Causes for nose wheel shimmy in Cessna's (partial list)

a) Shimmy dampener requires servicing and/or resealing
b) Shimmy dampener attaching hardware/bushings worn
c) Nose tire out of balance
d) Nose wheel bearings and races worn
e) Nose gear torque links (scissors) bolts/bushings worn
f) Nose wheel fairing (if installed) cracked/broken
g) Spring bungees from rudder pedal torque tube to nose gear horn worn
f) Nose gear to firewall fitting clearance too great, requires reshimming

these are some things that I would normally check, not in this order, and this is just shooting from the hip without examining the aircraft.
 
Sounds like some of the Cessnas I've rented. I used to do soft field TOs with those ones...

However, I did abort one TO because the 182 was shaking so bad my teeth were chattering.

Seems (to me) to be a combination of Cessna design and less-than-stellar maintenance. However, I'm not an A&P (unlike erj-145mech).
 
Last edited:
erj-145mech said:
Causes for nose wheel shimmy in Cessna's (partial list)

a) Shimmy dampener requires servicing and/or resealing
b) Shimmy dampener attaching hardware/bushings worn
c) Nose tire out of balance
d) Nose wheel bearings and races worn
e) Nose gear torque links (scissors) bolts/bushings worn
f) Nose wheel fairing (if installed) cracked/broken
g) Spring bungees from rudder pedal torque tube to nose gear horn worn
f) Nose gear to firewall fitting clearance too great, requires reshimming

these are some things that I would normally check, not in this order, and this is just shooting from the hip without examining the aircraft.


I'm guessing one, or all of the above also.

My first airplane was a 1966 C172 and I had more problems with that shimmy dampener than just about anything else on the airplane, which is why I've never had the desire to own another Cessna single.
 
ERJ already hit the high points. Most of those problems are due to pilot error, either one time or over time. Airplanes would generally do just fine if we could just bump off the pilots...

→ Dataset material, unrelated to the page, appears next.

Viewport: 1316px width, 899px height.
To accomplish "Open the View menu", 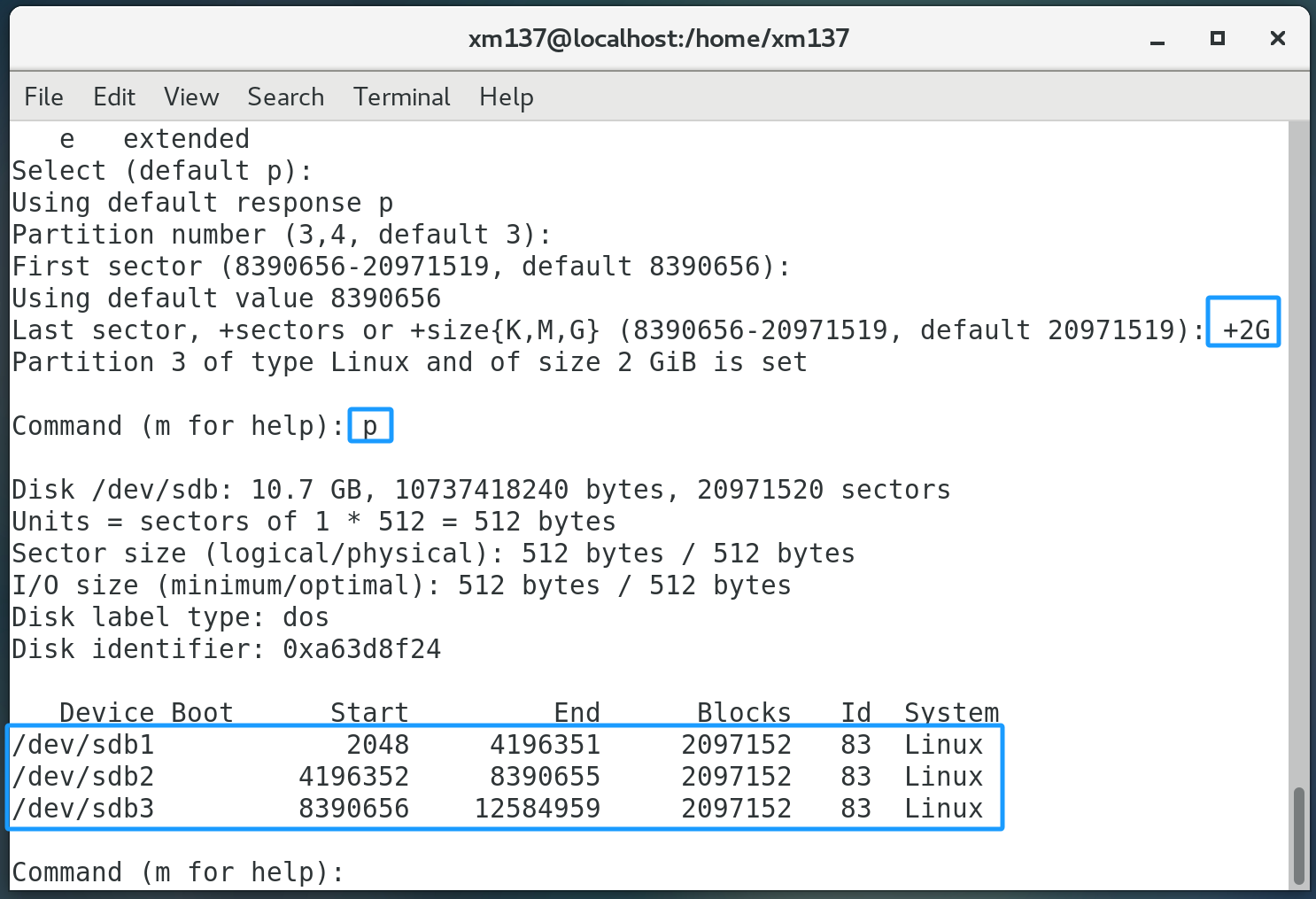I will pyautogui.click(x=191, y=97).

From your perspective, keeping the weight off the nosewheel is important. Is it dangerous? It can be. But usually it's just annoying.

Keep pressure on both rudder pedals, just like you should in a tailwheel airplane.

If the rental facility can't be bothered to maintain their aircraft, don't you think you might be better served elsewhere?
 
RipCurl said:
Seems (to me) to be a combination of Cessna design and less-than-stellar maintenance. However, I'm not an A&P (unlike erj-145mech).

I've seen a direct cuase/effect relationship between pilots (student and otherwise) landing flat time and time again and nosewheel shimmy in cessna singles.
 
Keep the nosewheel off the ground with backpressure and watch the speed. Most of our Skydogs do the same thing.
 
The 172SP at the place I rent does that periodically. I (and others, based on the logs) squawk it, the mechanic tightens something, it goes away for a few months, then returns. I'd assume some design defect causes one of the previously listed items to repeatedly get out of whack.

When that happens on takeoff, I simply pop the nose early (soft-field) and try to remember to soft-field it on landing (and taxi with the yoke back to remove as much weight as possible from the nosewheel). Write up the notes when I return the plane and it is generally "fixed" the next time I rent it.
 
Coming in for landing once, i set off the ELT because the freakin nosewheel vibrated so bad. It was otherwise a smooth touchdown on the mains and the nosewheel was lowered at a normal rate. I guess the speed was just to fast for the shimmy damper ... but i nearly got a heart attack hearing the ELT in the cockpit. :)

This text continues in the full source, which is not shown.